Book Review “How a Colonel Became a Killer” by Cal Millar and Ian Robertsonon February 21, 2013 in Book Reviews, Serial Killers by Judi Roth Crippen
Russell Williams. The former Canadian Air Force Colonel who, in 2007, began an 873 day crime spree during which he broke in to over eighty houses, stole hundreds of articles of women’s clothing and lingerie, photographed and catalogued his ‘trophies’, culminating in the rape and murder of two women.
The synopsis is brief as the content of this book is not much different from the basic content of Camouflaged Killer (my previous review) by David A. Gibb.
I chose to read about Russell Williams for two reasons:
- -His “story” is fascinating in that he is the first serial killer to meticulously document everything. I truly believe he is the beginning of a new era of serial killers. Modern technology is a wonderful thing and will aid law enforcement in capture and conviction of myriad criminals it’s also a hindrance. Unfortunately this also means we (society) will be exposed to gruesome crimes pictorially as opposed to via the written and spoken word.
- -I was so disturbed by the graphic content of Gibb’s novel that I felt obligated to read another book of the same subject matter. Much in the way that there are dozens of books about Charles Manson and the Family, I was hoping to find something – anything – new about Williams that I had not yet read.

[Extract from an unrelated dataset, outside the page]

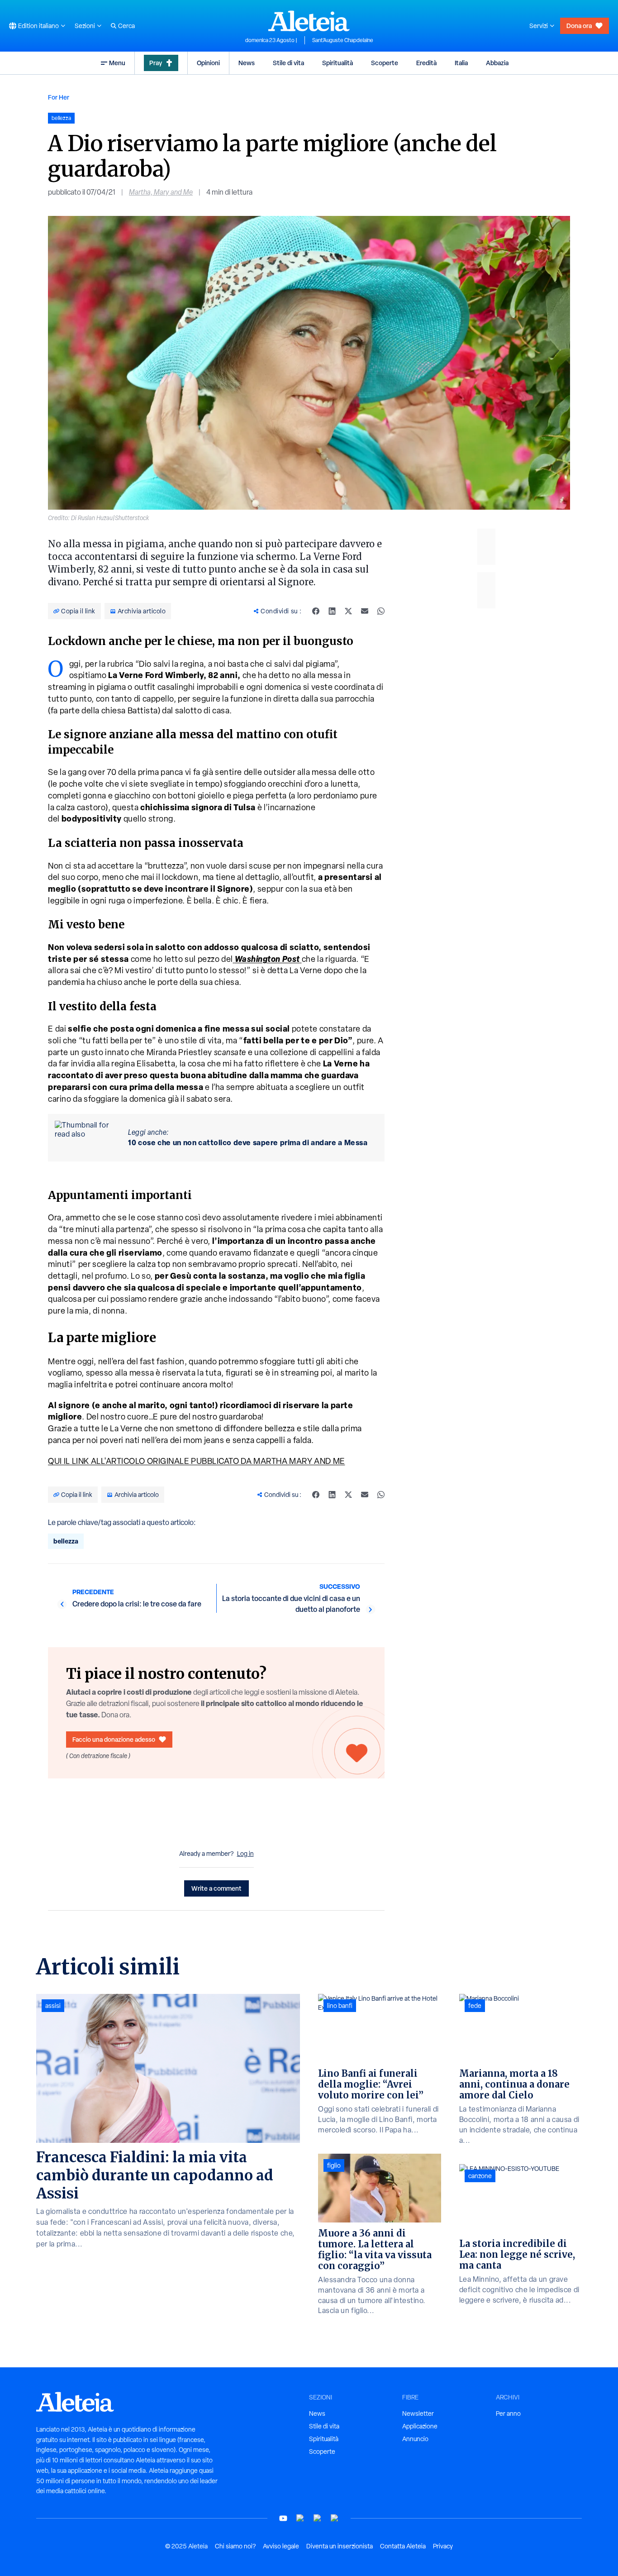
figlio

Sadly, that has not been the case. What I seem to have found is that with meticulous documentation comes regurgitation of the same facts. Each author has their own distinctive style but the bottom line is, at least at this time, there is very little additional information. Perhaps the most interesting material is chapter fifteen, which breaks away from Russell Williams entirely and gives an historic account of criminals who have documented their crimes whether by video, photographs, audio tape, or diary.
I am hesitant to not recommend this book. It is not horribly written. Sure, it has flaws. The timeline, while date-driven, is hard to follow. It bounces back and forth to the point of confusion. Instead of one chapter being dedicated to (for example) Laurie Massicotte, her story is partially written within several chapters. There are plenty of pictures and while they are not used to take up space for lack of content, their placement is distracting but is not as graphic as David A. Gibb’s account of Williams’ crimes.
I do not think I will be reading about Russell Williams again. I had really hoped I did not care for Williams based on Camouflaged Killer’s disturbingly graphic account; however, that was not the case. I found him to be one of the more boring serial killers; in fact, the only thing I find interesting about him is his technology savvy detailed documentation of his crimes.
Cal Millar is a former reporter for the Toronto Star and has been associated with Crime Stoppers since the 1980s. You can find more information about him at http://www.calmillar.com
Ian Robertson currently writes for the Toronto Sun. He has won myriad awards for his writing and photography.